» **Dataset extract**
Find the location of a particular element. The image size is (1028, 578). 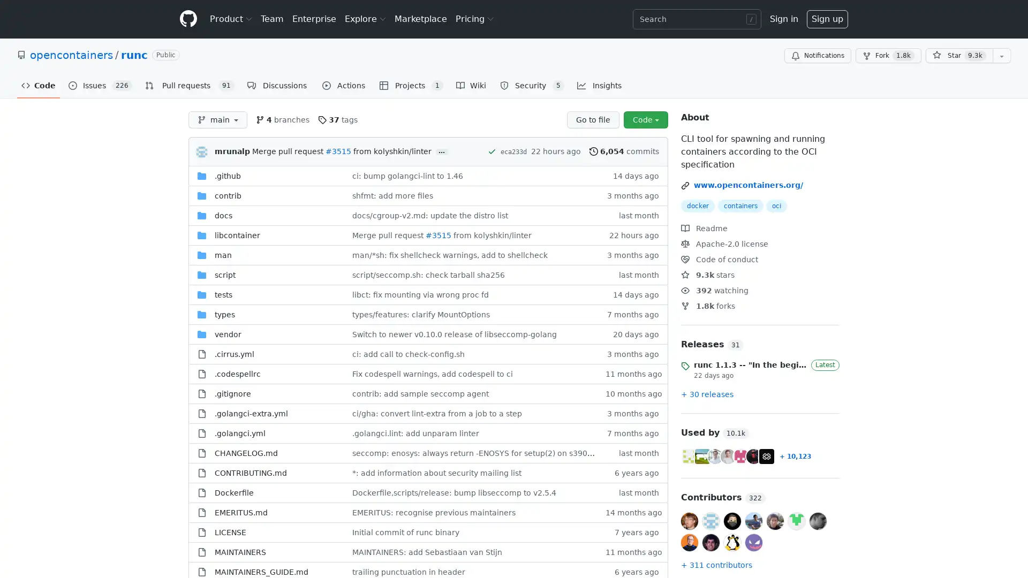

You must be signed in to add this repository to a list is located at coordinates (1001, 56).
...
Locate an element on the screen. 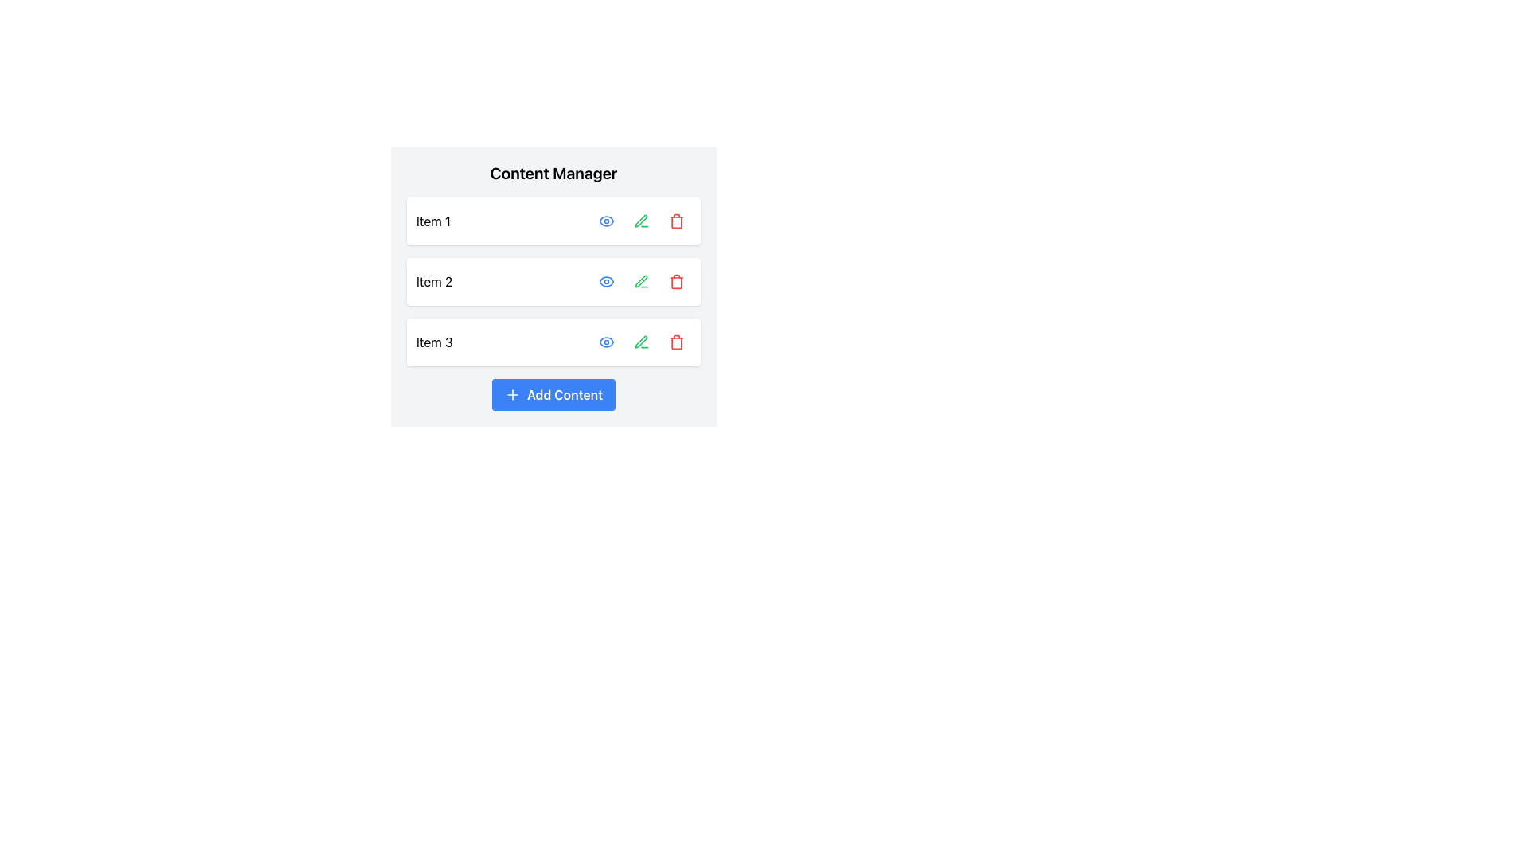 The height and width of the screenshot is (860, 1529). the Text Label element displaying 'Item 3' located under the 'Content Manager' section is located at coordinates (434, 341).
--
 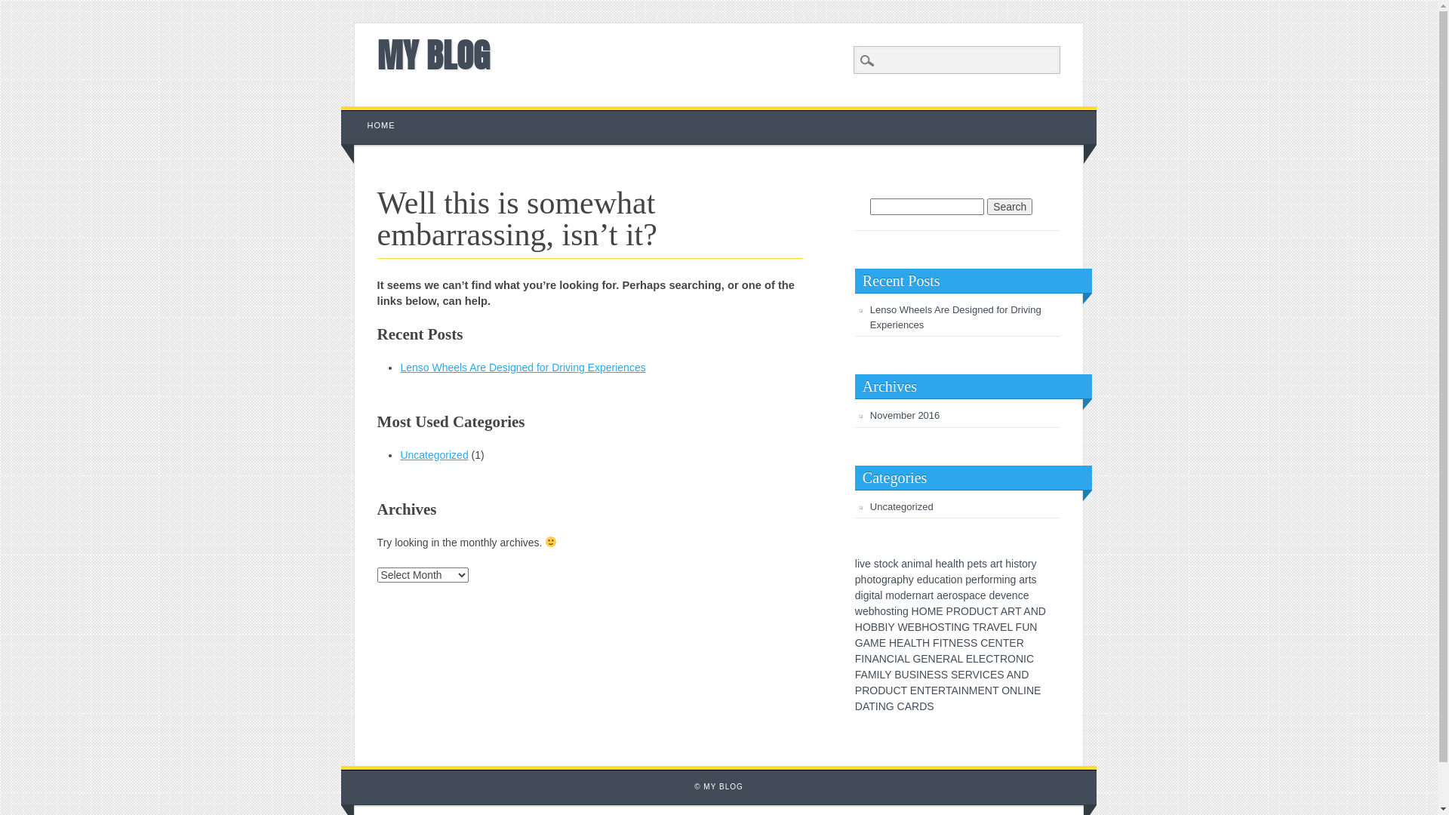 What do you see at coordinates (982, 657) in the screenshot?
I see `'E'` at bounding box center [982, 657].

» **What you will do**
Update everything from the line containing "Find the location" down to the line containing "You must be" in the entries above by putting "specific element" in place of "particular element", keeping every other word the same and leaving the pictures out.

» **Response below**
Find the location of a specific element. The image size is (1028, 578). 

You must be signed in to add this repository to a list is located at coordinates (1001, 56).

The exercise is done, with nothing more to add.